C’est donc le Salut de tous qui est en jeu, pas seulement celui de quelques-uns. C’est pourquoi l’Eglise a retenu tout ce que nous trouvons dans tous nos rituels liturgiques pour que ce Salut soit annoncé à tous dans nos liturgies.
Toute la liturgie, donc rien n’est à supprimer, rien à modifier, rien à ajouter: dans nos liturgies il y a déjà tout et les rituels sont pleins de possibilités d’adaptations aux différentes populations concernées.
Les personnes avec handicaps intellectuels, mais aussi beaucoup d’autres personnes, parce qu’elles ont une «intelligence autre, une intelligence particulière» sont, souvent plus que nous ne pourrions l’imaginer, sensibles à ce que la liturgie leur permet d’expérimenter par les cinq sens.
L’Eglise dit quelque chose de sa foi et nous aide à structurer la nôtre par tout le «meta-langage» de la liturgie: les changements de posture, les mouvements, le chant, les vêtements liturgiques, le mobilier liturgique, l’architecture du bâtiment, tout ce qui est donné à voir et à entendre, tout cela nous aide et agit sur nous mais bien souvent sans que nous nous en rendions compte alors que les personnes avec handicaps y sont spontanément plus réceptives et dans des proportions bien plus importantes que ceux qui utilisent leur «intelligence cognitive».
La liturgie nous initie dans ce qu’elle nous donne à vivre.
Tout ce que la liturgie nous donne à voir, à faire, à entendre, nous instruit sur le Salut qui nous est offert, tandis qu’elle développe les énoncés de foi qu’elle nous invite à proclamer.
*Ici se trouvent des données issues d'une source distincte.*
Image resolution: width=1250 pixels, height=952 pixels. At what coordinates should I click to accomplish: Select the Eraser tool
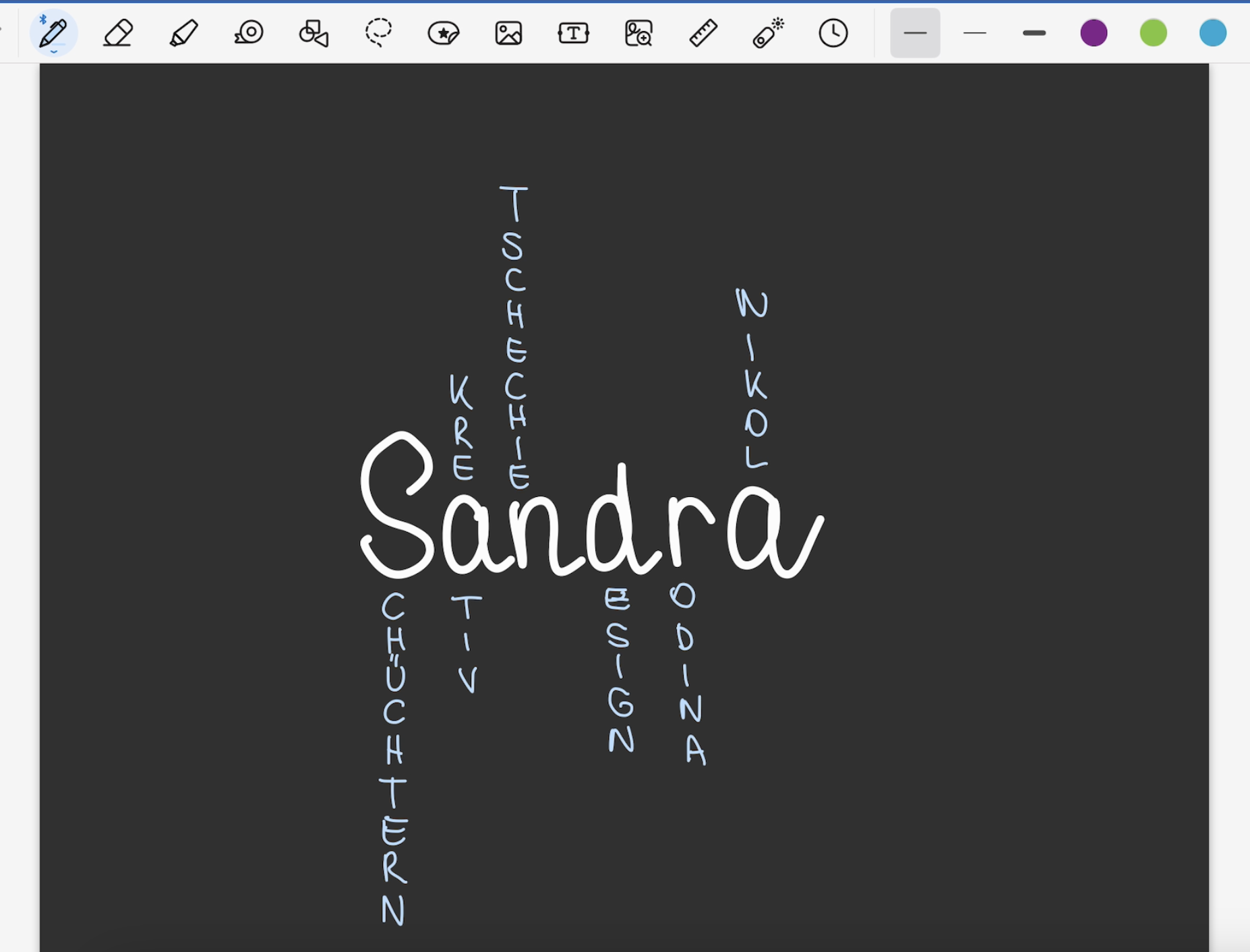coord(118,32)
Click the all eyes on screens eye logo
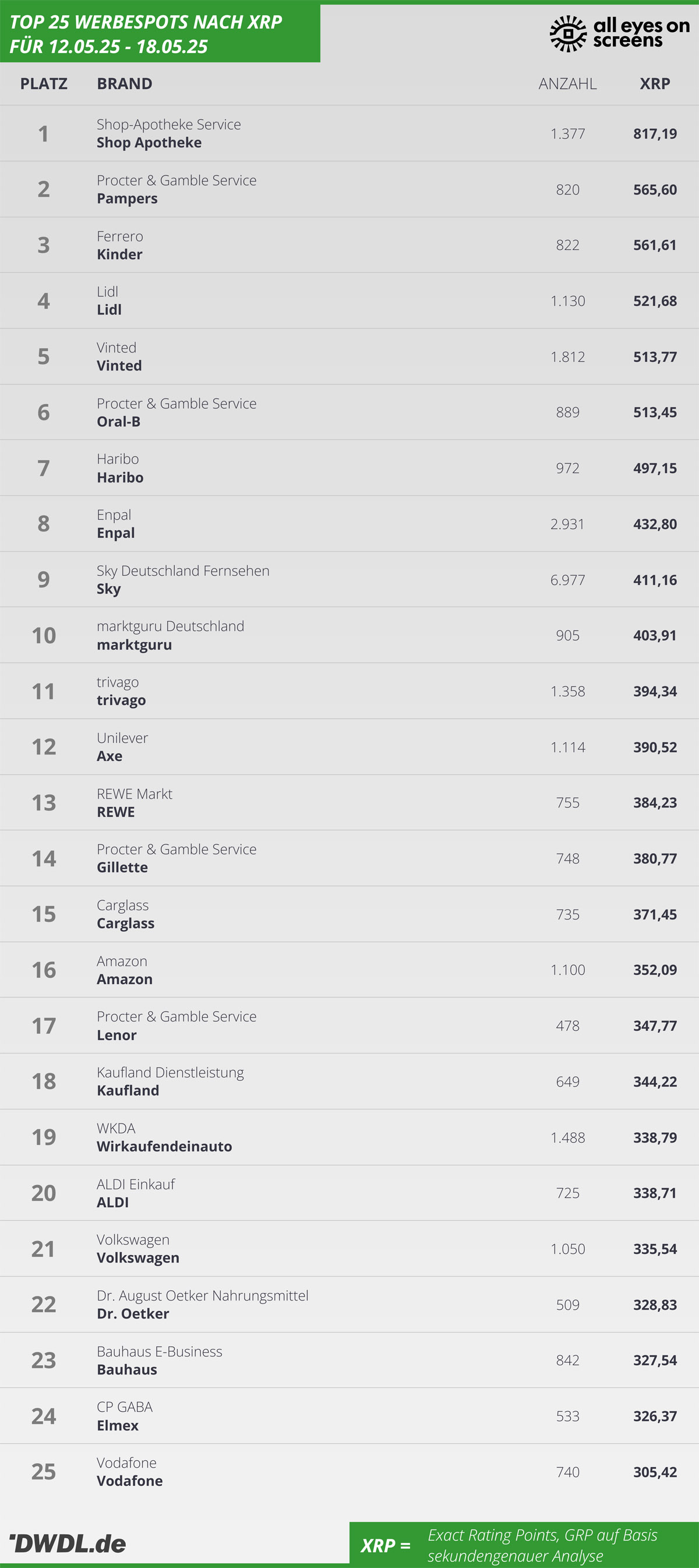Viewport: 699px width, 1568px height. click(567, 34)
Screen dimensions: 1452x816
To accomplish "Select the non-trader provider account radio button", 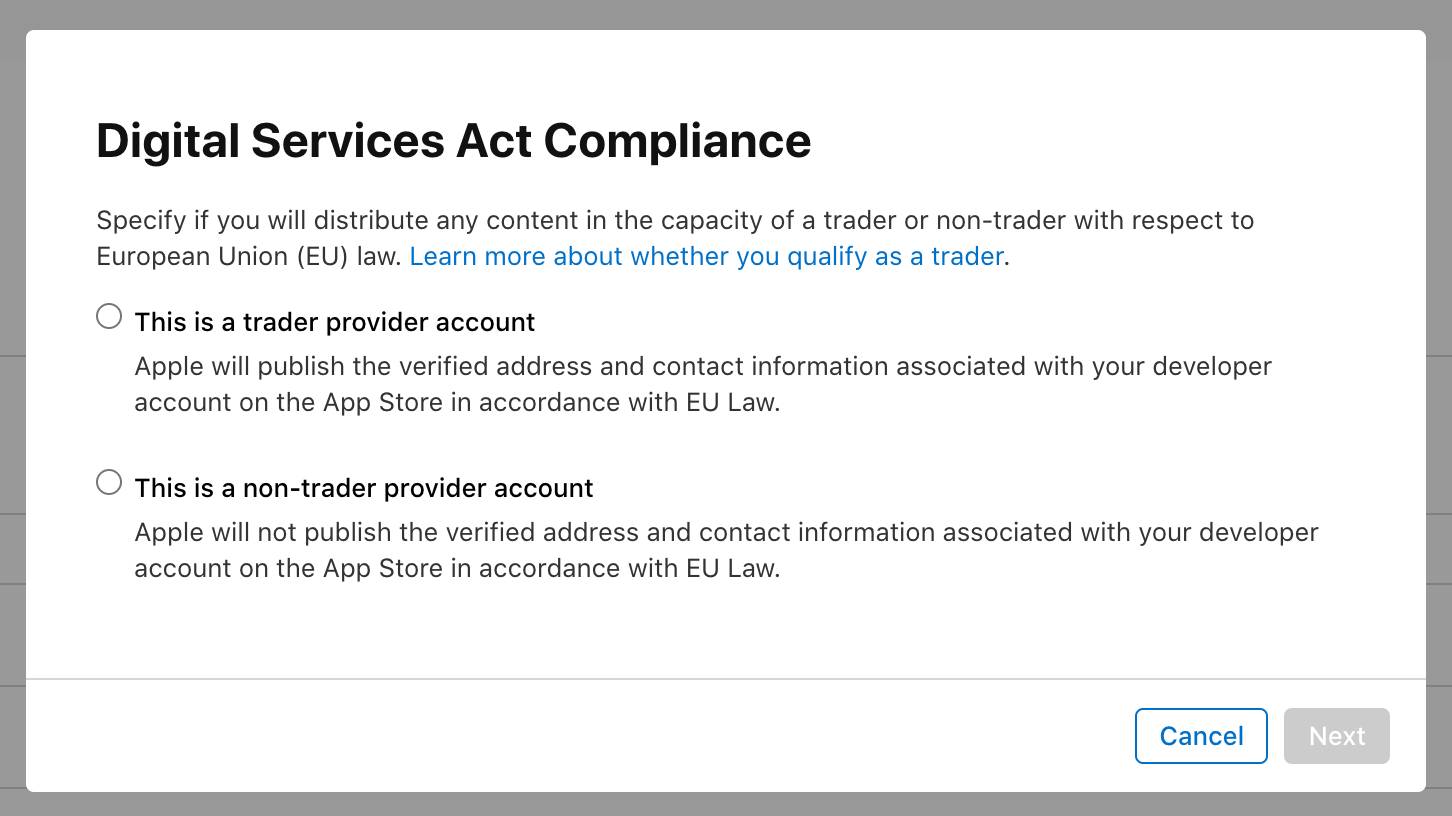I will point(109,483).
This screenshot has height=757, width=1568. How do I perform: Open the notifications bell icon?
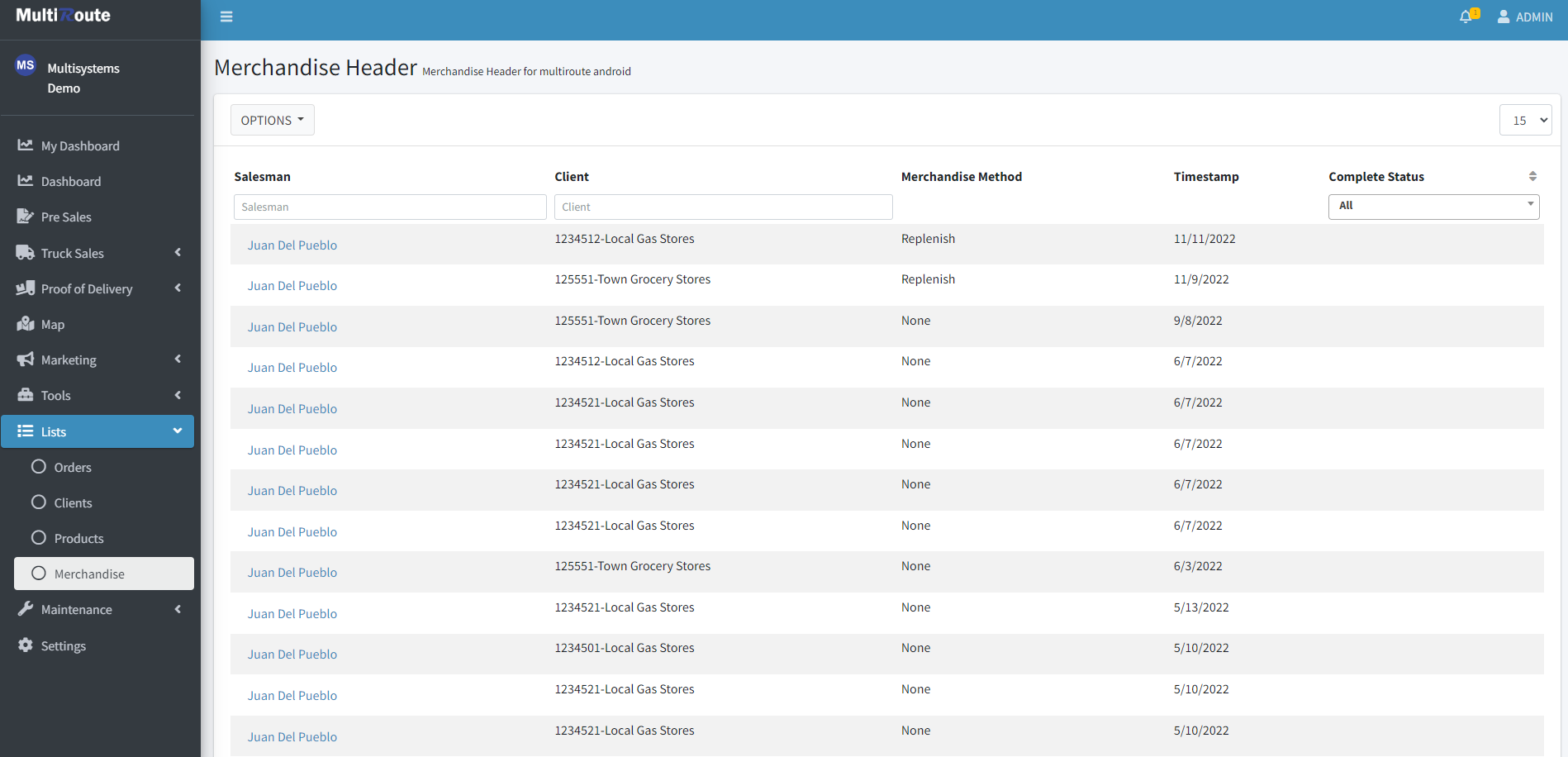click(1466, 17)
La liturgie est elle-même catéchétique !
Cette foi professée, célébrée, vécue et priée, comme l’indique le Catéchisme de l’Eglise Catholique (CEC) constitue le trésor de l’Eglise.
Par la pédagogie des cinq sens nous pouvons redécouvrir cette richesse de l’Eglise.
«La liturgie est surtout un lieu vivant de l’initiation… c’est par ce chemin d’expérience que la liturgie insère dans le mystère pascal. Et le lieu principal où s’inscrit en ce monde le mystère pascal, c’est le sacrement de l’Eucharistie.» (TNOC p 43).
L’accès aux sacrements est donc pour tous, y compris pour ceux «qui n’y comprennent rien».
«Il ne peut être question de refuser un sacrement à quelqu’un qui en fait la demande, encore moins si cette personne est handicapée.» (TNOC p 94).
On ne «prépare pas à un sacrement», on accompagne vers la réception, l’accueil d’un sacrement, signe de Dieu qui me conduit à Dieu, et, par-dessus tout, on accompagne dans la croissance de la vie chrétienne… Comment, dès lors, se donner les moyens d’une pédagogie catéchétique adaptée ?
Dans la catéchèse
Si, comme nous le disions dans l’introduction, le Christ est la tête de ce corps ecclésial, «le but définitif de la catéchèse est de mettre quelqu’un non seulement en contact mais en communion, en intimité avec Jésus-Christ» (TNOC p.23 citant l’Exhortation apostolique Catechesi Tradendae, n°5).
En mettant en œuvre la Pédagogie Catéchétique Spécialisée auprès des personnes handicapées, les catéchistes répondent à une invitation de l’Eglise: «De nos jours, grâce aux progrès indéniables de la pédagogie spécialisée, la famille et d’autres lieux de formation sont à même de donner à ces personnes une catéchèse à laquelle elles ont droit parce que baptisées; et celles qui ne sont pas baptisées y ont droit également parce qu’appelées au Salut.» (DGC n° 189).
La catéchèse est à penser à toutes les étapes de la vie: la naissance, l’enfance, l’adolescence, l’entrée dans la vie active, le mariage, l’arrivée d’un enfant handicapé ou pas, le chômage, le départ à la retraite, les deuils… (cf.TNOC, principe d’organisation n°1, pp 73-77).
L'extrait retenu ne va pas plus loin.